**Problems:**
- A) Answer these questions about the commentary on the Columbia University protests, putting each answer on its own line and labeling it the same way:
(i) Where has the writer been for the last few days?
(ii) How many people were arrested after Columbia's president called on the NYPD?
(iii) What number of dead in Gaza since October does the commentary give?
- B) Carry on the commentary on the Columbia University protests from the point where it stops.

**Source excerpt:**
※ ※ ※

I begin with a confession: I have not been to the pro-Palestinian, anti-Israel protests at Columbia University. For the last few days, I’ve been out of the country on vacation and I’ll be traveling again into next week. Therefore, I cannot offer any firsthand account on what’s happening uptown. Everything I write will be filtered through the lens of media coverage and prior experience with the Palestine left, especially since Oct. 7.
Students and faculty set up tent encampments on the campus of Columbia in Manhattan last week. More than 100 people were arrested after the Ivy League school’s embattled president, Minouche Shafik, called on the NYPD to break up the encampments on the grounds of criminal trespass. Predictably, the police crackdown did not squelch the protests, which have spread to other college campuses in recent days. Most of the influential Democrats in New York defended the NYPD raid and condemned the protests as anti-Semitic because some Jewish students on campus haven’t felt safe to go to class. President Biden himself, a staunch supporter of Israel who has been largely unwilling to counter their ferocious bombing campaign in Gaza—more than 33,000 dead since October—railed against anti-Semitism and the Columbia protests.

※ ※ ※

**Supplied data:**
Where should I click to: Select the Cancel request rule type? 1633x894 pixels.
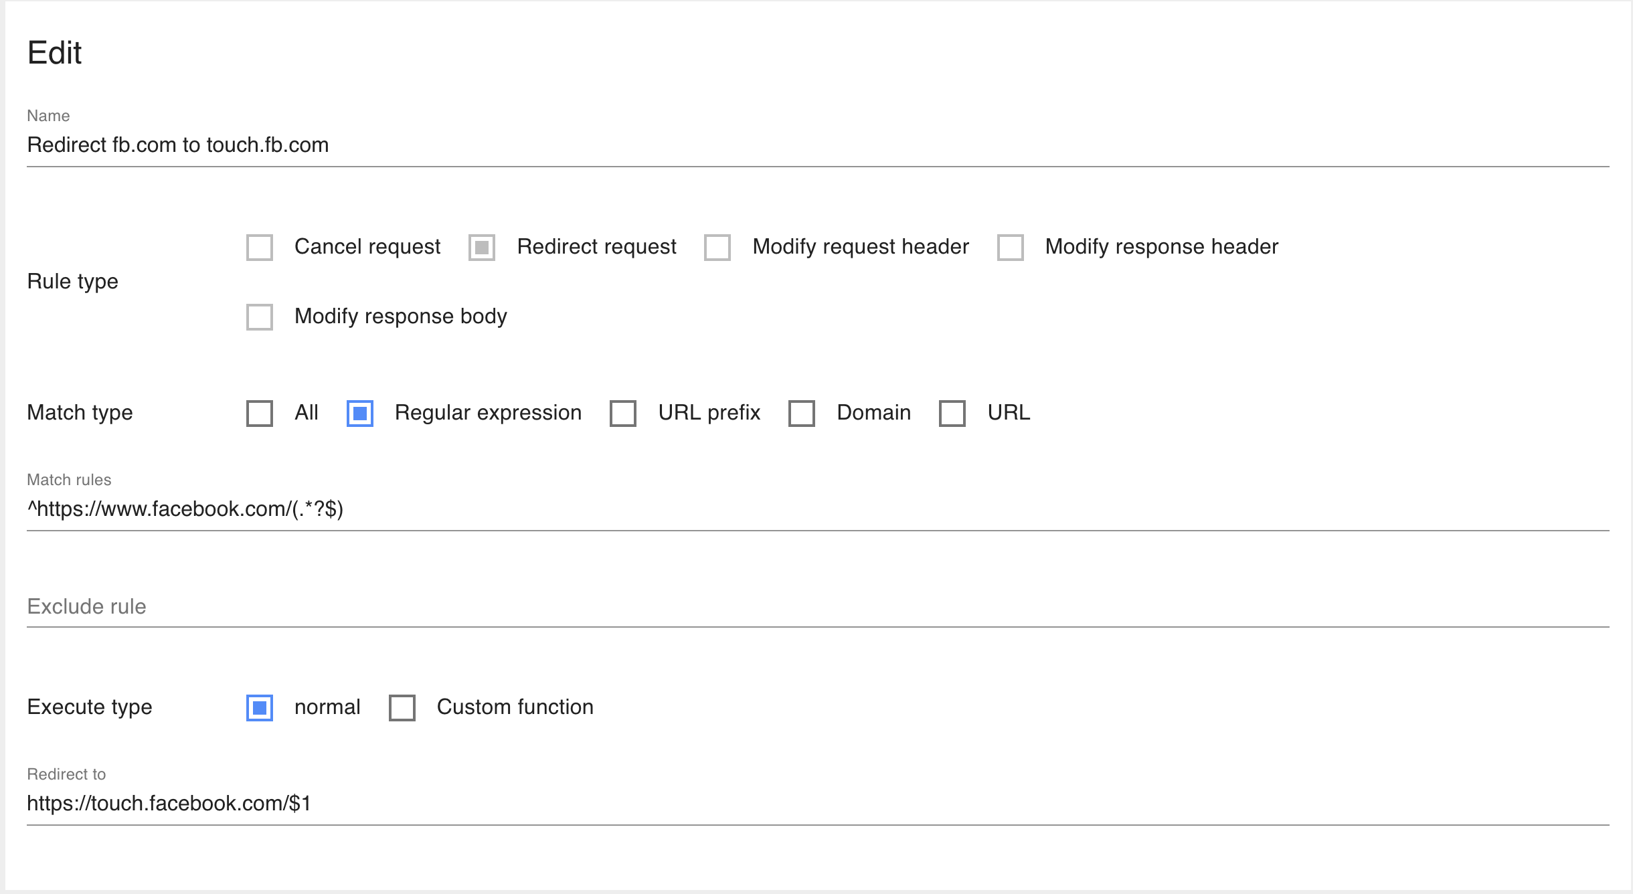260,247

※ ※ ※

**In response:**
- A)
(i) Out of the country on vacation.
(ii) More than 100.
(iii) More than 33,000.

- B)
What have the protesters actually done, beyond chant loudly and refuse to leave certain parts of campus? The most damning evidence of anti-Semitism comes from video of protesters and counter-protesters facing off, with one unidentified person—the New York Times doesn’t make it clear if the person was a student or not—holding up a sign that said, “Al-Qasam’s Next Targets,” referring to Hamas’ armed faction. A video posted on X showed a masked protester outside the Columbia gates carrying a Palestinian flag who appears to chant “Go back to Poland!” One Columbia student wrote on social media that some protesters had stolen an Israeli flag from students and tried to burn it, and that Jewish students were splashed with water.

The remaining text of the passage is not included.